▶ **EXERCISE OBJECTIVE**: Reproduce each of the lines below verbatim, from the first to the last.

[Entries for locating text and elements]
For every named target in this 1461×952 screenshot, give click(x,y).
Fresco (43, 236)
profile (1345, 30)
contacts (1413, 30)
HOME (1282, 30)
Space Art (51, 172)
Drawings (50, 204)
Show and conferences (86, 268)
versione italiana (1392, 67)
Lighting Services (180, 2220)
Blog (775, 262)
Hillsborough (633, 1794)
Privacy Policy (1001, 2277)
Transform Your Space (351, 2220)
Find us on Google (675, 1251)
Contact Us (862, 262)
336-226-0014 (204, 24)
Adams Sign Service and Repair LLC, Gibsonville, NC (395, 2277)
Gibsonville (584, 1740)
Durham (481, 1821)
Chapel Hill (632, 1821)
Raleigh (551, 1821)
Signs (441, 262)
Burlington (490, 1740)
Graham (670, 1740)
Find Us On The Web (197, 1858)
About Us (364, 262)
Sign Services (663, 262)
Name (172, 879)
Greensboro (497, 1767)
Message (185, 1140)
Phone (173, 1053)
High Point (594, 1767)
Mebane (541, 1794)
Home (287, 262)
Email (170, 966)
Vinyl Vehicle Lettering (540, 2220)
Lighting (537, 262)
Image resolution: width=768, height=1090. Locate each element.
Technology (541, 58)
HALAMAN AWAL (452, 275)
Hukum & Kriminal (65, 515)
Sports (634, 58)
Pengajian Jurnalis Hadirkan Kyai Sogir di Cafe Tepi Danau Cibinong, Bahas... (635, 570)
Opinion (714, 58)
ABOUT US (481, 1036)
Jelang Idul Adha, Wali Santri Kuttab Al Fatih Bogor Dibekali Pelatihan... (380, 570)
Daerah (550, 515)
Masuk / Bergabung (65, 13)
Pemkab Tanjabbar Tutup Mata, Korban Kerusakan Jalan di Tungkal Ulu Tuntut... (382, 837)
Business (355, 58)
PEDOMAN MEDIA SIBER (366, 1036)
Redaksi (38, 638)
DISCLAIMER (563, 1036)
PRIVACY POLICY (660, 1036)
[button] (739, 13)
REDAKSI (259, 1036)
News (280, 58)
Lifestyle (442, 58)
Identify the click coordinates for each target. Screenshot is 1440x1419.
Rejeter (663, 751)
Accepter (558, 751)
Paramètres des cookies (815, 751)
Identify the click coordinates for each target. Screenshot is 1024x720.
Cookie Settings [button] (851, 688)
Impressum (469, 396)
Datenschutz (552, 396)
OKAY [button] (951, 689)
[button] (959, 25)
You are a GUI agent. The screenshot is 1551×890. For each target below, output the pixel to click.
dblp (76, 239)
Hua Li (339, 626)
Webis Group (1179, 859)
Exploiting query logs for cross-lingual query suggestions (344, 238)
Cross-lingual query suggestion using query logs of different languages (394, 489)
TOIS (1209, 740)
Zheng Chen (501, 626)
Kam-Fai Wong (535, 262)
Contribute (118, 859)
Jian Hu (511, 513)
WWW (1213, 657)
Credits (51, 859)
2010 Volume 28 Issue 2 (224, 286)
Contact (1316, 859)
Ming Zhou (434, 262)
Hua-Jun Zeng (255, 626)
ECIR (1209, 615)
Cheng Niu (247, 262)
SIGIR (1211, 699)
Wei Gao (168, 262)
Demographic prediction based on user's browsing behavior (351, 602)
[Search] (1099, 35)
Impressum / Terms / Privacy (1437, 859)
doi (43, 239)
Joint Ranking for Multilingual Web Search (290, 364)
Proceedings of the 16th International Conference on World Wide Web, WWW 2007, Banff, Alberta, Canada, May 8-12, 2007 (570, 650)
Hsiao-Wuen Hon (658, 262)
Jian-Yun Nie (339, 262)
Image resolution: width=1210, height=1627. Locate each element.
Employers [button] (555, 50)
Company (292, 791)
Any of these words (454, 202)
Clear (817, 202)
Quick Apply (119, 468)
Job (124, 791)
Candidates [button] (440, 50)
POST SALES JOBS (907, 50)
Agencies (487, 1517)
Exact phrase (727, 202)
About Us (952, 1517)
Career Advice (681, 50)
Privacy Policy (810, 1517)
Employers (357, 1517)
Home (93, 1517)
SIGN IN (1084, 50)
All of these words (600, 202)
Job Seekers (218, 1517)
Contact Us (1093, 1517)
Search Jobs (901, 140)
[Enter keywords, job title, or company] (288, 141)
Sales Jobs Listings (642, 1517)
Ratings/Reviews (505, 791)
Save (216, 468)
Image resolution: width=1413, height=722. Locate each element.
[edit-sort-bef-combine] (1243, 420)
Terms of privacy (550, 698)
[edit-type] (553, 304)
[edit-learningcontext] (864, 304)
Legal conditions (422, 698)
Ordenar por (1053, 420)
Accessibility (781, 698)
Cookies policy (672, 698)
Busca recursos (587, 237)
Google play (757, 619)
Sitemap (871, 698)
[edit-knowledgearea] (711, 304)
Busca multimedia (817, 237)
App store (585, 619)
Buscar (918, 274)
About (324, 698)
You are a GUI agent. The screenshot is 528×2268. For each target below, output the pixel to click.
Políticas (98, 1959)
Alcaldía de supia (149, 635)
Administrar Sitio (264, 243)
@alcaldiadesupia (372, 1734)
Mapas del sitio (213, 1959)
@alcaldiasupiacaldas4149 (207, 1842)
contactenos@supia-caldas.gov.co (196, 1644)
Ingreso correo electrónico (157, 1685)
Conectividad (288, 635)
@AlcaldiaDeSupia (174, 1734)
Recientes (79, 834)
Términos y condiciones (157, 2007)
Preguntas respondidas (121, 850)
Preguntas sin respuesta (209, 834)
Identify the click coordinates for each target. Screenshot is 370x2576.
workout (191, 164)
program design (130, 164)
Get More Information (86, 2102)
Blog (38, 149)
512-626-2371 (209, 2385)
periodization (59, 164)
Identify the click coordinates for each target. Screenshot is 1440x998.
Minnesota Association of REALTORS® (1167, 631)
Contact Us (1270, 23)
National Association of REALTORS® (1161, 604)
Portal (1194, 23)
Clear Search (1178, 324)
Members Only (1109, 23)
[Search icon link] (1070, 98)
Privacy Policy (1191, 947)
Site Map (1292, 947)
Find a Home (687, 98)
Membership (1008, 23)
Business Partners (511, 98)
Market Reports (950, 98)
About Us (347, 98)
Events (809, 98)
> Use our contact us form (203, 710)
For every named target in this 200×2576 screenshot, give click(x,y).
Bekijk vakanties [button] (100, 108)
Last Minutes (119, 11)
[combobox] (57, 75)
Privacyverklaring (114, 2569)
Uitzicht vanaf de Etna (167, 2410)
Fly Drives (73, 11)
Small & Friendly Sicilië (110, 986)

▶ **SOLUTION TO THIS PROBLEM**:
For every named target in this 1461×952 screenshot, give click(x,y).
Fresco (43, 236)
profile (1345, 30)
contacts (1413, 30)
HOME (1282, 30)
Space Art (51, 172)
Drawings (50, 204)
Show and conferences (86, 268)
versione italiana (1392, 67)
Lighting Services (180, 2220)
Blog (775, 262)
Hillsborough (633, 1794)
Privacy Policy (1001, 2277)
Transform Your Space (351, 2220)
Find us on Google (675, 1251)
Contact Us (862, 262)
336-226-0014 (204, 24)
Adams Sign Service and Repair LLC, Gibsonville, NC (395, 2277)
Gibsonville (584, 1740)
Durham (481, 1821)
Chapel Hill (632, 1821)
Raleigh (551, 1821)
Signs (441, 262)
Burlington (490, 1740)
Graham (670, 1740)
Find Us On The Web (197, 1858)
About Us (364, 262)
Sign Services (663, 262)
Name (172, 879)
Greensboro (497, 1767)
Message (185, 1140)
Phone (173, 1053)
High Point (594, 1767)
Mebane (541, 1794)
Home (287, 262)
Email (170, 966)
Vinyl Vehicle Lettering (540, 2220)
Lighting (537, 262)
Image resolution: width=768, height=1090. Locate each element.
Technology (541, 58)
HALAMAN AWAL (452, 275)
Hukum & Kriminal (65, 515)
Sports (634, 58)
Pengajian Jurnalis Hadirkan Kyai Sogir di Cafe Tepi Danau Cibinong, Bahas... (635, 570)
Opinion (714, 58)
ABOUT US (481, 1036)
Jelang Idul Adha, Wali Santri Kuttab Al Fatih Bogor Dibekali Pelatihan... (380, 570)
Daerah (550, 515)
Masuk / Bergabung (65, 13)
Pemkab Tanjabbar Tutup Mata, Korban Kerusakan Jalan di Tungkal Ulu Tuntut... (382, 837)
Business (355, 58)
PEDOMAN MEDIA SIBER (366, 1036)
Redaksi (38, 638)
DISCLAIMER (563, 1036)
PRIVACY POLICY (660, 1036)
[button] (739, 13)
REDAKSI (259, 1036)
News (280, 58)
Lifestyle (442, 58)
Identify the click coordinates for each target. Screenshot is 1440x1419.
Rejeter (663, 751)
Accepter (558, 751)
Paramètres des cookies (815, 751)
Identify the click coordinates for each target. Screenshot is 1024x720.
Cookie Settings [button] (851, 688)
Impressum (469, 396)
Datenschutz (552, 396)
OKAY [button] (951, 689)
[button] (959, 25)
You are a GUI agent. The screenshot is 1551×890. For each target below, output the pixel to click.
dblp (76, 239)
Hua Li (339, 626)
Webis Group (1179, 859)
Exploiting query logs for cross-lingual query suggestions (344, 238)
Cross-lingual query suggestion using query logs of different languages (394, 489)
TOIS (1209, 740)
Zheng Chen (501, 626)
Kam-Fai Wong (535, 262)
Contribute (118, 859)
Jian Hu (511, 513)
WWW (1213, 657)
Credits (51, 859)
2010 Volume 28 Issue 2 (224, 286)
Contact (1316, 859)
Ming Zhou (434, 262)
Hua-Jun Zeng (255, 626)
ECIR (1209, 615)
Cheng Niu (247, 262)
SIGIR (1211, 699)
Wei Gao (168, 262)
Demographic prediction based on user's browsing behavior (351, 602)
[Search] (1099, 35)
Impressum / Terms / Privacy (1437, 859)
doi (43, 239)
Joint Ranking for Multilingual Web Search (290, 364)
Proceedings of the 16th International Conference on World Wide Web, WWW 2007, Banff, Alberta, Canada, May 8-12, 2007 (570, 650)
Hsiao-Wuen Hon (658, 262)
Jian-Yun Nie (339, 262)
Image resolution: width=1210, height=1627. Locate each element.
Employers [button] (555, 50)
Company (292, 791)
Any of these words (454, 202)
Clear (817, 202)
Quick Apply (119, 468)
Job (124, 791)
Candidates [button] (440, 50)
POST SALES JOBS (907, 50)
Agencies (487, 1517)
Exact phrase (727, 202)
About Us (952, 1517)
Career Advice (681, 50)
Privacy Policy (810, 1517)
Employers (357, 1517)
Home (93, 1517)
SIGN IN (1084, 50)
All of these words (600, 202)
Job Seekers (218, 1517)
Contact Us (1093, 1517)
Search Jobs (901, 140)
[Enter keywords, job title, or company] (288, 141)
Sales Jobs Listings (642, 1517)
Ratings/Reviews (505, 791)
Save (216, 468)
Image resolution: width=1413, height=722. Locate each element.
[edit-sort-bef-combine] (1243, 420)
Terms of privacy (550, 698)
[edit-type] (553, 304)
[edit-learningcontext] (864, 304)
Legal conditions (422, 698)
Ordenar por (1053, 420)
Accessibility (781, 698)
Cookies policy (672, 698)
Busca recursos (587, 237)
Google play (757, 619)
Sitemap (871, 698)
[edit-knowledgearea] (711, 304)
Busca multimedia (817, 237)
App store (585, 619)
Buscar (918, 274)
About (324, 698)
You are a GUI agent. The screenshot is 528×2268. For each target below, output the pixel to click.
Políticas (98, 1959)
Alcaldía de supia (149, 635)
Administrar Sitio (264, 243)
@alcaldiadesupia (372, 1734)
Mapas del sitio (213, 1959)
@alcaldiasupiacaldas4149 (207, 1842)
contactenos@supia-caldas.gov.co (196, 1644)
Ingreso correo electrónico (157, 1685)
Conectividad (288, 635)
@AlcaldiaDeSupia (174, 1734)
Recientes (79, 834)
Términos y condiciones (157, 2007)
Preguntas respondidas (121, 850)
Preguntas sin respuesta (209, 834)
Identify the click coordinates for each target. Screenshot is 370x2576.
workout (191, 164)
program design (130, 164)
Get More Information (86, 2102)
Blog (38, 149)
512-626-2371 (209, 2385)
periodization (59, 164)
Identify the click coordinates for each target. Screenshot is 1440x998.
Minnesota Association of REALTORS® (1167, 631)
Contact Us (1270, 23)
National Association of REALTORS® (1161, 604)
Portal (1194, 23)
Clear Search (1178, 324)
Members Only (1109, 23)
[Search icon link] (1070, 98)
Privacy Policy (1191, 947)
Site Map (1292, 947)
Find a Home (687, 98)
Membership (1008, 23)
Business Partners (511, 98)
Market Reports (950, 98)
About Us (347, 98)
Events (809, 98)
> Use our contact us form (203, 710)
For every named target in this 200×2576 screenshot, give click(x,y).
Bekijk vakanties [button] (100, 108)
Last Minutes (119, 11)
[combobox] (57, 75)
Privacyverklaring (114, 2569)
Uitzicht vanaf de Etna (167, 2410)
Fly Drives (73, 11)
Small & Friendly Sicilië (110, 986)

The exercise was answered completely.